The teacher of the School of Architecture and Building María José Muñoz warns of the urgent need to stop the deterioration of half a hundred unique pantheons in Los Remedios
The urban fabric of many cities remodeled in the nineteenth century is in many cases a replica on an enlarged scale of its cemeteries.
So shocking is the central thesis of doctoral research recently defended by the professor of the Polytechnic University of Cartagena (UPCT) María José Muñoz Mora and entitled "Death, your home and your city.
The fading of the silent cities of Cartagena ", which warns of the progressive deterioration of dozens of unique buildings in the cemeteries of the city.
"It is necessary an action of urgent recovery, at all levels," says the teacher of the School of Architecture and Building, which has documented in detail up to 49 buildings that could be put into value through a tourist itinerary through Los Campos Cemetery. Remedies
"The national experts who have visited him see great potential because of its modernist and eclectic character, so representative of Cartagena," he explains.
"Other cities have turned this heritage into a very profitable tourist object," he adds.
"The modernist cemetery of Poble Nou, in Barcelona, ​​has an enormous success," says the researcher as an example of a city of the dead that anticipated in several decades the typical planning of the Barcelona extension, with its chamfered blocks.
The parallels also exist between Cartagena and Los Remedios, with a network of streets categorized according to the economic level of the families.
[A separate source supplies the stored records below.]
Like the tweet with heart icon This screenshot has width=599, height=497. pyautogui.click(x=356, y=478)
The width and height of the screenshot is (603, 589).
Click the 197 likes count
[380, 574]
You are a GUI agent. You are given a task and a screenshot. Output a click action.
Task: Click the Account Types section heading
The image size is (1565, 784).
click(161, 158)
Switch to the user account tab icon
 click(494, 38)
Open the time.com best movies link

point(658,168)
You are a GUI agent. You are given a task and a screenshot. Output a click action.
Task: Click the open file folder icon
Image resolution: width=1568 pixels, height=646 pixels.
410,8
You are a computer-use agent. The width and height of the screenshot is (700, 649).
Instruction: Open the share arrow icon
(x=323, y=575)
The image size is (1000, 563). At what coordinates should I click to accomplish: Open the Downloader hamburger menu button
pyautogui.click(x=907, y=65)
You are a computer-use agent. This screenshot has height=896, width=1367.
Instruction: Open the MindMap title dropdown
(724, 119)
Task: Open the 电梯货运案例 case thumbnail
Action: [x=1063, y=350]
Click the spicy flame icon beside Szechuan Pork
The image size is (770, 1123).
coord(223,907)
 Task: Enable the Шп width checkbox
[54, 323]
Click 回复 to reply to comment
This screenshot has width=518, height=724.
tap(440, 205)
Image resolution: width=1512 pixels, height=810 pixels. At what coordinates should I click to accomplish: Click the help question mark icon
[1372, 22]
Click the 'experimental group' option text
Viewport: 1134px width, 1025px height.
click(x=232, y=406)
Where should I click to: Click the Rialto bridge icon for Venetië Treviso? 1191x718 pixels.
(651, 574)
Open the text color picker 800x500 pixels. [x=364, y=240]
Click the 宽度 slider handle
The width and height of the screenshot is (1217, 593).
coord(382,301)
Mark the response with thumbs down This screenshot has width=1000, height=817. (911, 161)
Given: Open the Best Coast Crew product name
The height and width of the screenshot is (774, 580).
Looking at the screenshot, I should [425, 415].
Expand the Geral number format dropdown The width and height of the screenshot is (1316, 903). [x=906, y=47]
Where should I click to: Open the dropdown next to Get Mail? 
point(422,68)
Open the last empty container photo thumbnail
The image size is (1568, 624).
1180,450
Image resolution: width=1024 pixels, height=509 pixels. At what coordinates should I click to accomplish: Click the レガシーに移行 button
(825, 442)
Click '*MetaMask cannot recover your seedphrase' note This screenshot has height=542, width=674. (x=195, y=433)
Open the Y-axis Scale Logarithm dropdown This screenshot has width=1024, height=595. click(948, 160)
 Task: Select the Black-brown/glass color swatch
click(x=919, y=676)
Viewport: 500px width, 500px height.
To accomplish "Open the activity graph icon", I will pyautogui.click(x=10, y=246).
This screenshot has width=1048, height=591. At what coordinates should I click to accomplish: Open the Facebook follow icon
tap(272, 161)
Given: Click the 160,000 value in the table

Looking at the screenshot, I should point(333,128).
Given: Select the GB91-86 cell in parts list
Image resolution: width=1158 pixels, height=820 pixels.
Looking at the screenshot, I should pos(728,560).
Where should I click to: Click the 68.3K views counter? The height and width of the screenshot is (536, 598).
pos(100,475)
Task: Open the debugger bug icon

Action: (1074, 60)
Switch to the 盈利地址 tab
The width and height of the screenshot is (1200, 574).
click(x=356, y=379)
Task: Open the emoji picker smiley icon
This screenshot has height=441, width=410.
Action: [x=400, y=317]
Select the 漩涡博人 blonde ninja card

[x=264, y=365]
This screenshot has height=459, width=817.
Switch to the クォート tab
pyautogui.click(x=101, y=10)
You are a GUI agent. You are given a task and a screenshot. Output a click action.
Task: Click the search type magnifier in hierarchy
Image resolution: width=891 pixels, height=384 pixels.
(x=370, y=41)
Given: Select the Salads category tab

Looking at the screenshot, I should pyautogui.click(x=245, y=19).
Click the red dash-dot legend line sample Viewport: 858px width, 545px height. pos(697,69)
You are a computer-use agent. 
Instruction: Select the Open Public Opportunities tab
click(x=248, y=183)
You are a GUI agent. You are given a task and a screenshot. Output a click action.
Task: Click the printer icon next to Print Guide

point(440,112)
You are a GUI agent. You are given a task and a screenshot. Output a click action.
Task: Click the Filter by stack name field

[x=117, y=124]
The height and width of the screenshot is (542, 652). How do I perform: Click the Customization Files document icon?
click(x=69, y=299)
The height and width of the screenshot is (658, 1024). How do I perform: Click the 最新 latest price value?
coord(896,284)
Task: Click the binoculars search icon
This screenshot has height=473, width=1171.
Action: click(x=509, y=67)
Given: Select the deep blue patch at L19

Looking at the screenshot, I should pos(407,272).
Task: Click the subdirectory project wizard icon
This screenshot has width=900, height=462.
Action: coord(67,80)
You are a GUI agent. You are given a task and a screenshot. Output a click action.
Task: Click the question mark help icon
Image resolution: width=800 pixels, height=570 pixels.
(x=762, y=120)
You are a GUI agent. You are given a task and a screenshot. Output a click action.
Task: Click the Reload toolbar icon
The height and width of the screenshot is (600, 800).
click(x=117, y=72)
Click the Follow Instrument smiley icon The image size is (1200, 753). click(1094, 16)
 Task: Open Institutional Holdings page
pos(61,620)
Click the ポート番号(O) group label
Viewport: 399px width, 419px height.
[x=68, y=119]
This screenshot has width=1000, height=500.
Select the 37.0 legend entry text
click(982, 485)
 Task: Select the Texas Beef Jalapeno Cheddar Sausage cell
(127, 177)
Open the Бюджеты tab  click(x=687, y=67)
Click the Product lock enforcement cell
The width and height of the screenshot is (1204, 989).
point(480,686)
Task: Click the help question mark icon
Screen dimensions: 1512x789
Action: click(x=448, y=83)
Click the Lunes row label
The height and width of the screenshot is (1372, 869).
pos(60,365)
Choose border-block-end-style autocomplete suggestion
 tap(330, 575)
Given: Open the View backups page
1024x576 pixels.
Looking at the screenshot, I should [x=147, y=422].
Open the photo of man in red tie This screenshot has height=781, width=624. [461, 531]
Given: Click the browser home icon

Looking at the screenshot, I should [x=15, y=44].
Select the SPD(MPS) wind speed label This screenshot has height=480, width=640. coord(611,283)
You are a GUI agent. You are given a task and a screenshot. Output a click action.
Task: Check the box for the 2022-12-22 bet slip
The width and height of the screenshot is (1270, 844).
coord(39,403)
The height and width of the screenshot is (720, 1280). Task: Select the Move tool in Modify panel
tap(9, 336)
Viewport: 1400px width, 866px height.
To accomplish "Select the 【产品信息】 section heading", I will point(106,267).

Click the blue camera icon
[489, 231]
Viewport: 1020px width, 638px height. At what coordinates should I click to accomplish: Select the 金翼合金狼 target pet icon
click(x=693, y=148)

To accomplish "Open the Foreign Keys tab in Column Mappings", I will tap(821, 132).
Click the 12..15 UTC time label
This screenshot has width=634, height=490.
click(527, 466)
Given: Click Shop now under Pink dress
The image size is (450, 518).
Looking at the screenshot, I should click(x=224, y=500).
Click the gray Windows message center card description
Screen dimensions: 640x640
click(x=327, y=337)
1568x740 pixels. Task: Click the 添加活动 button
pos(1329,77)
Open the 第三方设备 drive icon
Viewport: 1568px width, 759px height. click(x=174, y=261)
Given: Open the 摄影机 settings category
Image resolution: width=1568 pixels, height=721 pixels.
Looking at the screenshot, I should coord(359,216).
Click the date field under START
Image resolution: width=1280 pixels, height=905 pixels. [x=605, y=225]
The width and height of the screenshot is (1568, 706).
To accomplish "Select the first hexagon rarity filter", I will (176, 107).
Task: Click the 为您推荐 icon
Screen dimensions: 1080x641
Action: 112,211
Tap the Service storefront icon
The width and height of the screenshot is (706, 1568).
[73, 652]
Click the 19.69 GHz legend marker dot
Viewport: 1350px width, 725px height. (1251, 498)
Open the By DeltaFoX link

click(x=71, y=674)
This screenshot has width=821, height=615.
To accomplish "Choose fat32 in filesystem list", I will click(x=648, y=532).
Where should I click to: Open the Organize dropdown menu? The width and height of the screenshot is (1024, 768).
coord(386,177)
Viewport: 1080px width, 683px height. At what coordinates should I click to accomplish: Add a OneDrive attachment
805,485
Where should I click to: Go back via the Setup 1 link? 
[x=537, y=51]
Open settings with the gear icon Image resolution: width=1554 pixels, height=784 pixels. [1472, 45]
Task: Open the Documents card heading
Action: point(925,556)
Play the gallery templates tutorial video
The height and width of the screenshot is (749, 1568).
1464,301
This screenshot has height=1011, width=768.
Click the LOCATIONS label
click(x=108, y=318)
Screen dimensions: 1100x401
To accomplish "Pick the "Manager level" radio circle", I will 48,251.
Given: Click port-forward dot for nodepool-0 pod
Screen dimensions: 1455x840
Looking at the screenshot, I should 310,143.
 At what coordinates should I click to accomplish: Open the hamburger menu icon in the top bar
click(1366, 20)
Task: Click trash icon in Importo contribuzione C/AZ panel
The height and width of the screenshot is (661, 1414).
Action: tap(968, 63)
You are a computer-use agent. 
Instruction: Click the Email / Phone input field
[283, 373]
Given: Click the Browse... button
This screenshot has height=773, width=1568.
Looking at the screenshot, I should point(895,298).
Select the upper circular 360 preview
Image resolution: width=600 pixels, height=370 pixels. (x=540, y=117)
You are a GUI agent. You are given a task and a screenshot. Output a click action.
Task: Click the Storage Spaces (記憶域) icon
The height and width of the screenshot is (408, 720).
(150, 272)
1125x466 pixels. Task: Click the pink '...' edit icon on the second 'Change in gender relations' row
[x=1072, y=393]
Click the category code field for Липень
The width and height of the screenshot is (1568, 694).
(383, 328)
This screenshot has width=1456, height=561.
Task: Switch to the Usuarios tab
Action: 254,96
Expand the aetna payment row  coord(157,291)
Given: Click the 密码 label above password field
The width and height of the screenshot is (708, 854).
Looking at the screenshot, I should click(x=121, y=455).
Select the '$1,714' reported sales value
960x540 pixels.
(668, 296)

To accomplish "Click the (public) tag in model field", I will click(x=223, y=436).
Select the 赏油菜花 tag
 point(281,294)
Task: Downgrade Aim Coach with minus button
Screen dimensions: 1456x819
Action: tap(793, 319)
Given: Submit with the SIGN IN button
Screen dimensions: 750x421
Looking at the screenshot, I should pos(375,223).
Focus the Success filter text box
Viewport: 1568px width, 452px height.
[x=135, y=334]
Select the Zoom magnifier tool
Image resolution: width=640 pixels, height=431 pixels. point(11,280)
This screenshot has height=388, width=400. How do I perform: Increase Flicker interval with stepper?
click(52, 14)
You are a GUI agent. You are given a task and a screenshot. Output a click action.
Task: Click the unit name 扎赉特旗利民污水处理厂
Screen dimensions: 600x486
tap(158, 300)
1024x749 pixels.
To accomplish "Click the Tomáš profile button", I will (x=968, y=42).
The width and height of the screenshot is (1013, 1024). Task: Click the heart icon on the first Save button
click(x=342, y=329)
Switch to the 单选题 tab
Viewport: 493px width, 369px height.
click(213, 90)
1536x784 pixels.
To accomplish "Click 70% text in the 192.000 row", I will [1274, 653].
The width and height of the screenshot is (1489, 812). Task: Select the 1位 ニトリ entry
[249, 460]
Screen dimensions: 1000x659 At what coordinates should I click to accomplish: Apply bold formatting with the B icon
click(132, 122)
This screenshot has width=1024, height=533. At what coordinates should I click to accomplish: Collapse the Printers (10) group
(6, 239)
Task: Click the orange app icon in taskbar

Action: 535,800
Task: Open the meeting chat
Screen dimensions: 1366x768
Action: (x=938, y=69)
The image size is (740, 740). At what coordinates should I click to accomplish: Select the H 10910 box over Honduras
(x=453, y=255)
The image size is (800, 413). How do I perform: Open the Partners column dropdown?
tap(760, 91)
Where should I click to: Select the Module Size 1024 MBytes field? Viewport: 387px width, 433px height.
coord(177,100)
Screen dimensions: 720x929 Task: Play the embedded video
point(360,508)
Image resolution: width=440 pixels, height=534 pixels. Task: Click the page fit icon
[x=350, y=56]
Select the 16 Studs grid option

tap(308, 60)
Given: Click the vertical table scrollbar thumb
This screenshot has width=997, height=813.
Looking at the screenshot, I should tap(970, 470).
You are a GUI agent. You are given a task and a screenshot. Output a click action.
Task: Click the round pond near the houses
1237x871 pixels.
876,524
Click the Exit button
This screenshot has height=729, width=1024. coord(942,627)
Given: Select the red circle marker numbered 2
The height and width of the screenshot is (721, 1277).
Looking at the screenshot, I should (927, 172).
On the other hand, the San Antonio Abad cemetery is an example of rational urbanism, in which the niches of the rich and poor are equated, and stands out as one of the first municipal cemeteries in Spain, since it was created in 1806. In fact, Cartagena It was ahead of the Royal Decree of 1787 that forced the necrópolis to the outskirts, creating spaces for the deceased in the known as Paraje de los Arcos, in the fishing district of Santa Lucia, whose remains were later transferred to Los Remedios.
Nonexistent plans
The doctoral research of the professor of the UPCT, directed by Andrés Martínez Medina, of the University of Alicante, has generated plans and graphical charts with the surveys of each singular building.
"Although the General Plan protects 29 buildings in Los Remedios, this decision has not been endorsed with current or period drawing.
Even being works of great architects like Victor Beltrí or Carlos Mancha Escobar, the architect who designed the cemetery, until the completion of this work were nonexistent graphic documents that dated and inventoried them, "says Muñoz Mora.
The state of abandonment that many of these unique dwellings and their environment present makes it difficult, according to the author, to put into immediate value this heritage of the city.
"Some pantheons have been modified, many are open and seriously deteriorated and dispossessed inside and there are some directly demolished," he says.
However, the author argues that the similarities between the earthly mansions of the great Cartagena entrepreneurs of the nineteenth and twentieth centuries and their places of rest for eternity deserves the city to recover "this monument to our past."